-- Extract provided --
^^^^

How to Find Your Community to Support Your Health Journey
Humans are an inherently social species. While some of us need more social interaction than others, we all need some form of it on a somewhat regular basis. A sense of belonging and support is vital to our well-being and has been since the beginning of our time. A community can exist as a shared physical location or be created as a group with commonalities. To be part of a community, in any sense of the definition, is to feel a sense of acceptance, fellowship, connection, and togetherness. These feelings directly correlate to our health and can be a positive influence on our health journey.
The Benefits of Community on Health
Studies have shown that social relationships have both short and long-term effects on psychological and physiological health. There is compelling evidence suggesting a link between low quantity or quality of social relationships and the development and progression of cardiovascular disease, high blood pressure, chronic inflammation, and cancer. Loneliness and isolation also impact immune function, cognitive function, mental health, healing, and longevity. 1
Community is synonymous with the human experience, so much so that without it, our health deteriorates. As humans, we need to be a part of something outside of ourselves. We need to feel like we belong somewhere, whether within a friend group, a shared interest or hobby club, a volunteer initiative, or as an active member of the community we physically live in.

^^^^

-- Data under study --
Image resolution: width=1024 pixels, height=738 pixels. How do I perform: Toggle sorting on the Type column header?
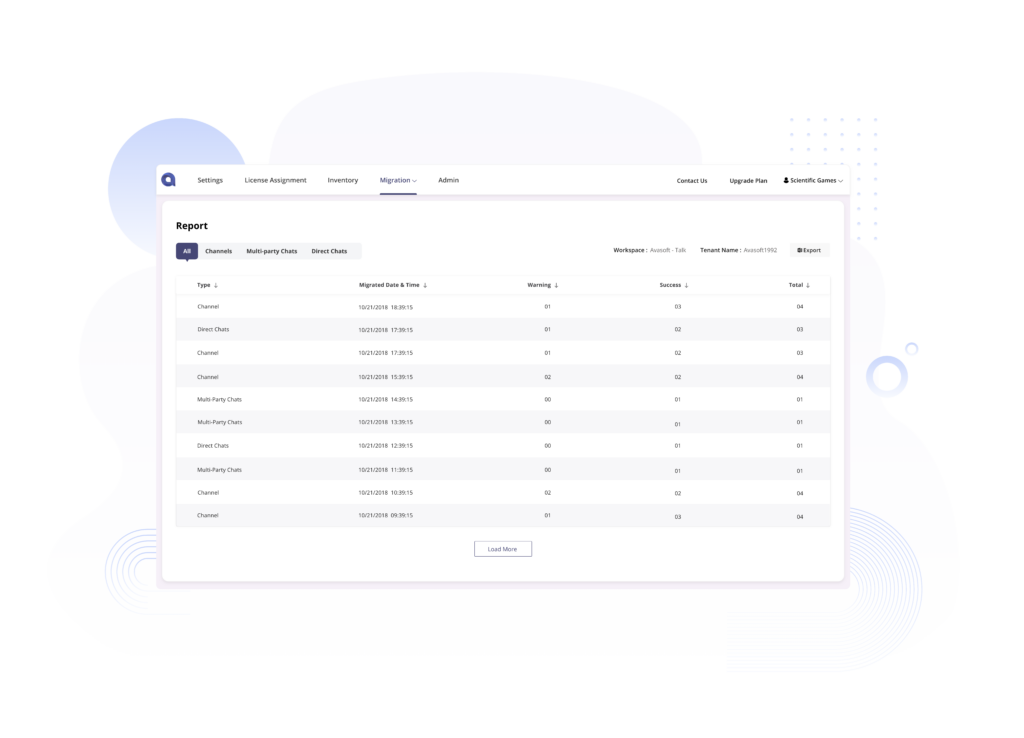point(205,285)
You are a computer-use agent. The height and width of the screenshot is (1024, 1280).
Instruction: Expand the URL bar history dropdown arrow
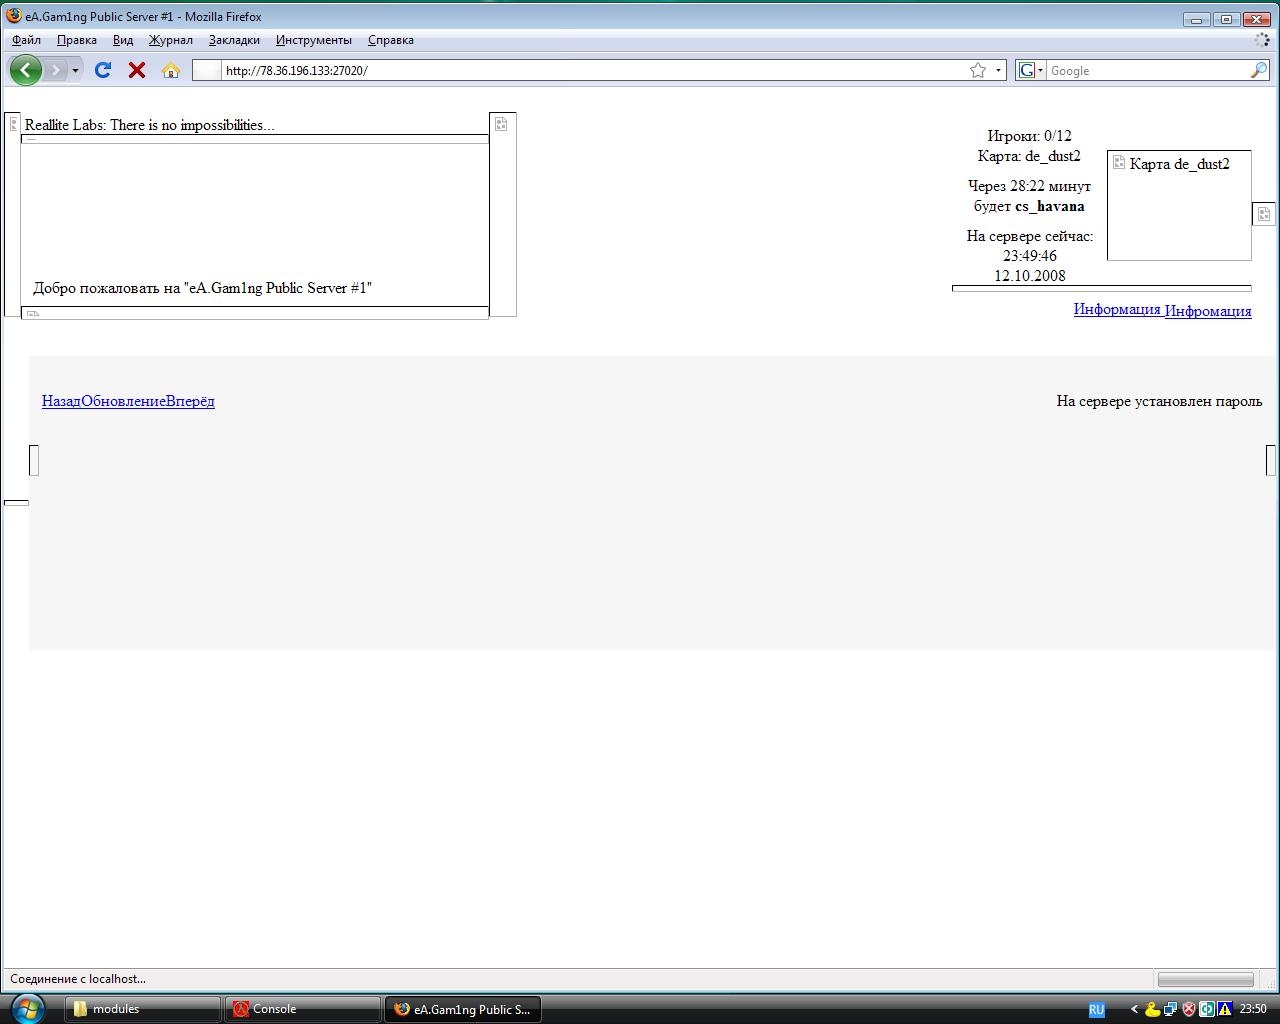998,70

^^^^

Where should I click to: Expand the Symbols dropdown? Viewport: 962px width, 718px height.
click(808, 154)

^^^^

-- Task list --
1. List every aspect of health that the article on community and health says loneliness and isolation affect.
2. Answer each question from the article on community and health.
(a) In what two forms can a community exist?
(b) What two kinds of health do social relationships affect, according to the studies mentioned?
(c) What are four settings where people may feel they belong?
3. Continue the article on community and health from its last sentence.

-- Responses by task --
1. Immune function, cognitive function, mental health, healing, and longevity.

2.
(a) A community can exist as a shared physical location or as a group created with commonalities.
(b) Social relationships affect both psychological and physiological health.
(c) People may feel they belong within a friend group, a shared interest or hobby club, a volunteer initiative, or as an active member of the community they physically live in.

3.
Finding your community, whatever that means to you, can come with immediate and long-lasting positive influences on your wellness journey, such as:
Encouragement to pursue your interests, goals, and dreams
Motivation to adhere to healthy habits
Opportunity to learn and expand your mind
Reinforcement to try new things and step out of your comfort zone
Invitation to accept, love, and believe in yourself
Inspiration to be part of positive social or environmental change
Support in both the good and hard times
Sense of purpose
5 Ways to Find Your Community
There is no better time than this summer to get out there and find your community! The beauty of these five ways is that each one might open additional doors to other communities and opportunities for meaningful social relationships.
Sign-up for a Class
Continuing to learn, challenge yourself, find new ways to express yourself, engage in meaningful discussions, and exchange ideas with others should be a life-long pursuit. Learning something new is a form of exercise for the brain, which can improve cognitive functions like concentration and attention to detail and help ward off cognitive decline as we age.
Committing to and completing a class in something you are interested in (photography, art history, creative writing, cooking) can naturally lend to feelings of achievement and fulfillment. A class setting, whether online or in-person, also offers a community of like-interested individuals whom you may develop deeper and long-lasting relationships with outside of class. At the very least, signing up for a class is a way to find a community for the course duration. A positive experience may also inspire you to continue to take classes.
Join a Club or Group
There is a club or a group for likely anything you could possibly be interested in—hiking, birding, yoga, traveling, reading, theater, you name it. Joining a club or a group is a really easy way to become a part of a community. Right off the bat, everyone in the group will have one shared interest, but the likelihood that you will find individuals within the group that you join with a lot more in common with you is typically high as like often attracts like.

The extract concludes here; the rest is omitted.